Problem to solve –
Copy each of the records exactly.

[Saved entries]
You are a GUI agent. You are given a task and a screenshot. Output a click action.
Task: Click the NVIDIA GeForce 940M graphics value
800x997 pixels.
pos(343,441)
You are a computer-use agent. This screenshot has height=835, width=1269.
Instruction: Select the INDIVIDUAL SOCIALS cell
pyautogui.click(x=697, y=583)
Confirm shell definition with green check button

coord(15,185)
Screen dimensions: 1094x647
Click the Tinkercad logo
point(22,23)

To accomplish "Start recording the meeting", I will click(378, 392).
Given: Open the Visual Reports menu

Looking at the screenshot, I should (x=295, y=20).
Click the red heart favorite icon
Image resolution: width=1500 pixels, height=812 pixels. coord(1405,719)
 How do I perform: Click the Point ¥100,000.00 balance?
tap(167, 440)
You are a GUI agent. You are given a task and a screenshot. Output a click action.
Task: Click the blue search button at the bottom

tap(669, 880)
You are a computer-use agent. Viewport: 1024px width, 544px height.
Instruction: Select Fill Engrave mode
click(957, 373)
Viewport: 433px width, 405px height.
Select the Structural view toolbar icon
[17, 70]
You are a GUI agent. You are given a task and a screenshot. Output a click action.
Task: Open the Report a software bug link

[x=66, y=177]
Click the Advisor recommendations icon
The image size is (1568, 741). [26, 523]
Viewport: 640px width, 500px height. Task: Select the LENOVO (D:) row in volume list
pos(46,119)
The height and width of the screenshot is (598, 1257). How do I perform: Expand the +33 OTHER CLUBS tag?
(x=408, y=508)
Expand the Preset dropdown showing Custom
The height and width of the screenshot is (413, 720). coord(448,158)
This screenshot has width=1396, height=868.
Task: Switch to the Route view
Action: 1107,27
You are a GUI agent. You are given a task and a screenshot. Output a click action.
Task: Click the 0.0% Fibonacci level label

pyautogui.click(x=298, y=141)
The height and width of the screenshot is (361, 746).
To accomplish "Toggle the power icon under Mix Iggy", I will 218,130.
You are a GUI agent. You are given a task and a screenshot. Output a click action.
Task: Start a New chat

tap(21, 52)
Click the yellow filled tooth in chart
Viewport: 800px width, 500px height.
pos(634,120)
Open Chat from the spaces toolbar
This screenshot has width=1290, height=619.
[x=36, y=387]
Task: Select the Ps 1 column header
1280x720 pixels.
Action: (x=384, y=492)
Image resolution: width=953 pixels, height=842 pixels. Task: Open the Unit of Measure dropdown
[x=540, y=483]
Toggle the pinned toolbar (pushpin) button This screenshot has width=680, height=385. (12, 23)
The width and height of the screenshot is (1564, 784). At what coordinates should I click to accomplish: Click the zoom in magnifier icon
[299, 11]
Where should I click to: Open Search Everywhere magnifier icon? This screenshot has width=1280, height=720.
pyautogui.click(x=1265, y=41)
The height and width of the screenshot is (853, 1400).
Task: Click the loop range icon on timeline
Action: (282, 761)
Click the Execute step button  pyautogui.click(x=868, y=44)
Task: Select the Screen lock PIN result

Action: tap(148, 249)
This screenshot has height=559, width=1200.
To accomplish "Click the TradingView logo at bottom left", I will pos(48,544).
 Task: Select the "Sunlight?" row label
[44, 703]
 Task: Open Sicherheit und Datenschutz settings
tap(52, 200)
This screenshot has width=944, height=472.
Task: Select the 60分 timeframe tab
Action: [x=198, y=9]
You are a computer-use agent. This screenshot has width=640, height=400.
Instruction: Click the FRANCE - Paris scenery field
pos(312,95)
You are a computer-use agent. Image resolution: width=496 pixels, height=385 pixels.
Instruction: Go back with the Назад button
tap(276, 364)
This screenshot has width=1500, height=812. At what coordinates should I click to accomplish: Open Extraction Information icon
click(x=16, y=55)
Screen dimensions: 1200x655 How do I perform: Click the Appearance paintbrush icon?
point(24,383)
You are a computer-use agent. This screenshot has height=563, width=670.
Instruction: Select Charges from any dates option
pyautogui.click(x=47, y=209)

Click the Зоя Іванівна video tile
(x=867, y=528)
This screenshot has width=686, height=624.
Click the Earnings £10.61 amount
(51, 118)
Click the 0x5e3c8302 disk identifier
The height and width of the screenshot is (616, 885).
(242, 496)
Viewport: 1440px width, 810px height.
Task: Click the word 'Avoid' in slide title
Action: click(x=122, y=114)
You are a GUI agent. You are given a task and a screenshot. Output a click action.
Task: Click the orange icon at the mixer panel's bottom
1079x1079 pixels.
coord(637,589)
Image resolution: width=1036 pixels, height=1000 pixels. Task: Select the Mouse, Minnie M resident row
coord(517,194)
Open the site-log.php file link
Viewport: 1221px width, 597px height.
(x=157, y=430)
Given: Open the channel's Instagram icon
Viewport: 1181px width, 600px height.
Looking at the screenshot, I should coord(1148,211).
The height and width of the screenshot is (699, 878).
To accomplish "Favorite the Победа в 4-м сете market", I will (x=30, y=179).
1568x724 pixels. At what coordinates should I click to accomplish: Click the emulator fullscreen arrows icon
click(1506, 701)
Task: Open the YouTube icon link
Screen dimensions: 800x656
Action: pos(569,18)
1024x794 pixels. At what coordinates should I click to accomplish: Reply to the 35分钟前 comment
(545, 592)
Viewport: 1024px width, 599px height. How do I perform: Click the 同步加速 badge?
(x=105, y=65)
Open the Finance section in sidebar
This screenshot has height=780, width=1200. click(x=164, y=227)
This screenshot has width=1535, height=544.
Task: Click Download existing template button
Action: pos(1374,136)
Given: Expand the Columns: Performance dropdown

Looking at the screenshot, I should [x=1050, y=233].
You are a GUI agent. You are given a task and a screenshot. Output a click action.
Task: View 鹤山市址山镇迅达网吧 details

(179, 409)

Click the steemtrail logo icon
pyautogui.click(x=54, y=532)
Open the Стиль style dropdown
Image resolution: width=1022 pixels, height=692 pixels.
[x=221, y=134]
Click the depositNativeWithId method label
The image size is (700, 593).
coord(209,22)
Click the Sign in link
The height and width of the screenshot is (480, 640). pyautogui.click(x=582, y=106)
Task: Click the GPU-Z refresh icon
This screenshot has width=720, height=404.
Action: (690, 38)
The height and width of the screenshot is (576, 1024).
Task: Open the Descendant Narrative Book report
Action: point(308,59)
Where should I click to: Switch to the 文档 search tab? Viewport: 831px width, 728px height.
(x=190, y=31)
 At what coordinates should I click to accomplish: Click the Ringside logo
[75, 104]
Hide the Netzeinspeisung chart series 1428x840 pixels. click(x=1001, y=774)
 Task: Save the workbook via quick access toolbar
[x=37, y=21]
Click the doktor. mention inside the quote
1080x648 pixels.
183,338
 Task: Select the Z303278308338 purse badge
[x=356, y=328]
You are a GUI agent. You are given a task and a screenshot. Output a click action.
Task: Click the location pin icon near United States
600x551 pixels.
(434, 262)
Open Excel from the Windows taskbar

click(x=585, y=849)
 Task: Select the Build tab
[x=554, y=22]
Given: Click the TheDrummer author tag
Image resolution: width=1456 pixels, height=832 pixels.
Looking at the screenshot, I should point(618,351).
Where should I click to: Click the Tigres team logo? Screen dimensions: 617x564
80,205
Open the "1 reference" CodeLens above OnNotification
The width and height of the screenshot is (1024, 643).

Task answer –
You are a GUI agent. You are given a task and a screenshot. Output a click action.
Task: Click the NVIDIA GeForce 940M graphics value
800x997 pixels.
pos(343,441)
You are a computer-use agent. This screenshot has height=835, width=1269.
Instruction: Select the INDIVIDUAL SOCIALS cell
pyautogui.click(x=697, y=583)
Confirm shell definition with green check button

coord(15,185)
Screen dimensions: 1094x647
Click the Tinkercad logo
point(22,23)

To accomplish "Start recording the meeting", I will click(378, 392).
Given: Open the Visual Reports menu

Looking at the screenshot, I should (x=295, y=20).
Click the red heart favorite icon
Image resolution: width=1500 pixels, height=812 pixels. coord(1405,719)
 How do I perform: Click the Point ¥100,000.00 balance?
tap(167, 440)
You are a GUI agent. You are given a task and a screenshot. Output a click action.
Task: Click the blue search button at the bottom

tap(669, 880)
You are a computer-use agent. Viewport: 1024px width, 544px height.
Instruction: Select Fill Engrave mode
click(957, 373)
Viewport: 433px width, 405px height.
Select the Structural view toolbar icon
[17, 70]
You are a GUI agent. You are given a task and a screenshot. Output a click action.
Task: Open the Report a software bug link

[x=66, y=177]
Click the Advisor recommendations icon
The image size is (1568, 741). [26, 523]
Viewport: 640px width, 500px height. Task: Select the LENOVO (D:) row in volume list
pos(46,119)
The height and width of the screenshot is (598, 1257). How do I perform: Expand the +33 OTHER CLUBS tag?
(x=408, y=508)
Expand the Preset dropdown showing Custom
The height and width of the screenshot is (413, 720). coord(448,158)
This screenshot has width=1396, height=868.
Task: Switch to the Route view
Action: 1107,27
You are a GUI agent. You are given a task and a screenshot. Output a click action.
Task: Click the 0.0% Fibonacci level label

pyautogui.click(x=298, y=141)
The height and width of the screenshot is (361, 746).
To accomplish "Toggle the power icon under Mix Iggy", I will 218,130.
You are a GUI agent. You are given a task and a screenshot. Output a click action.
Task: Start a New chat

tap(21, 52)
Click the yellow filled tooth in chart
Viewport: 800px width, 500px height.
pos(634,120)
Open Chat from the spaces toolbar
This screenshot has width=1290, height=619.
[x=36, y=387]
Task: Select the Ps 1 column header
1280x720 pixels.
Action: (x=384, y=492)
Image resolution: width=953 pixels, height=842 pixels. Task: Open the Unit of Measure dropdown
[x=540, y=483]
Toggle the pinned toolbar (pushpin) button This screenshot has width=680, height=385. (12, 23)
The width and height of the screenshot is (1564, 784). At what coordinates should I click to accomplish: Click the zoom in magnifier icon
[299, 11]
Where should I click to: Open Search Everywhere magnifier icon? This screenshot has width=1280, height=720.
pyautogui.click(x=1265, y=41)
The height and width of the screenshot is (853, 1400).
Task: Click the loop range icon on timeline
Action: (282, 761)
Click the Execute step button  pyautogui.click(x=868, y=44)
Task: Select the Screen lock PIN result

Action: tap(148, 249)
This screenshot has height=559, width=1200.
To accomplish "Click the TradingView logo at bottom left", I will pos(48,544).
 Task: Select the "Sunlight?" row label
[44, 703]
 Task: Open Sicherheit und Datenschutz settings
tap(52, 200)
This screenshot has width=944, height=472.
Task: Select the 60分 timeframe tab
Action: [x=198, y=9]
You are a computer-use agent. This screenshot has width=640, height=400.
Instruction: Click the FRANCE - Paris scenery field
pos(312,95)
You are a computer-use agent. Image resolution: width=496 pixels, height=385 pixels.
Instruction: Go back with the Назад button
tap(276, 364)
This screenshot has width=1500, height=812. At what coordinates should I click to accomplish: Open Extraction Information icon
click(x=16, y=55)
Screen dimensions: 1200x655 How do I perform: Click the Appearance paintbrush icon?
point(24,383)
You are a computer-use agent. This screenshot has height=563, width=670.
Instruction: Select Charges from any dates option
pyautogui.click(x=47, y=209)

Click the Зоя Іванівна video tile
(x=867, y=528)
This screenshot has width=686, height=624.
Click the Earnings £10.61 amount
(51, 118)
Click the 0x5e3c8302 disk identifier
The height and width of the screenshot is (616, 885).
(242, 496)
Viewport: 1440px width, 810px height.
Task: Click the word 'Avoid' in slide title
Action: click(x=122, y=114)
You are a GUI agent. You are given a task and a screenshot. Output a click action.
Task: Click the orange icon at the mixer panel's bottom
1079x1079 pixels.
coord(637,589)
Image resolution: width=1036 pixels, height=1000 pixels. Task: Select the Mouse, Minnie M resident row
coord(517,194)
Open the site-log.php file link
Viewport: 1221px width, 597px height.
(x=157, y=430)
Given: Open the channel's Instagram icon
Viewport: 1181px width, 600px height.
Looking at the screenshot, I should coord(1148,211).
The height and width of the screenshot is (699, 878).
To accomplish "Favorite the Победа в 4-м сете market", I will (x=30, y=179).
1568x724 pixels. At what coordinates should I click to accomplish: Click the emulator fullscreen arrows icon
click(1506, 701)
Task: Open the YouTube icon link
Screen dimensions: 800x656
Action: pos(569,18)
1024x794 pixels. At what coordinates should I click to accomplish: Reply to the 35分钟前 comment
(545, 592)
Viewport: 1024px width, 599px height. How do I perform: Click the 同步加速 badge?
(x=105, y=65)
Open the Finance section in sidebar
This screenshot has height=780, width=1200. click(x=164, y=227)
This screenshot has width=1535, height=544.
Task: Click Download existing template button
Action: pos(1374,136)
Given: Expand the Columns: Performance dropdown

Looking at the screenshot, I should [x=1050, y=233].
You are a GUI agent. You are given a task and a screenshot. Output a click action.
Task: View 鹤山市址山镇迅达网吧 details

(179, 409)

Click the steemtrail logo icon
pyautogui.click(x=54, y=532)
Open the Стиль style dropdown
Image resolution: width=1022 pixels, height=692 pixels.
[x=221, y=134]
Click the depositNativeWithId method label
The image size is (700, 593).
coord(209,22)
Click the Sign in link
The height and width of the screenshot is (480, 640). pyautogui.click(x=582, y=106)
Task: Click the GPU-Z refresh icon
This screenshot has width=720, height=404.
Action: (690, 38)
The height and width of the screenshot is (576, 1024).
Task: Open the Descendant Narrative Book report
Action: point(308,59)
Where should I click to: Switch to the 文档 search tab? Viewport: 831px width, 728px height.
(x=190, y=31)
 At what coordinates should I click to accomplish: Click the Ringside logo
[75, 104]
Hide the Netzeinspeisung chart series 1428x840 pixels. click(x=1001, y=774)
 Task: Save the workbook via quick access toolbar
[x=37, y=21]
Click the doktor. mention inside the quote
1080x648 pixels.
183,338
 Task: Select the Z303278308338 purse badge
[x=356, y=328]
You are a GUI agent. You are given a task and a screenshot. Output a click action.
Task: Click the location pin icon near United States
600x551 pixels.
(434, 262)
Open Excel from the Windows taskbar

click(x=585, y=849)
 Task: Select the Build tab
[x=554, y=22]
Given: Click the TheDrummer author tag
Image resolution: width=1456 pixels, height=832 pixels.
Looking at the screenshot, I should point(618,351).
Where should I click to: Click the Tigres team logo? Screen dimensions: 617x564
80,205
Open the "1 reference" CodeLens above OnNotification
The width and height of the screenshot is (1024, 643).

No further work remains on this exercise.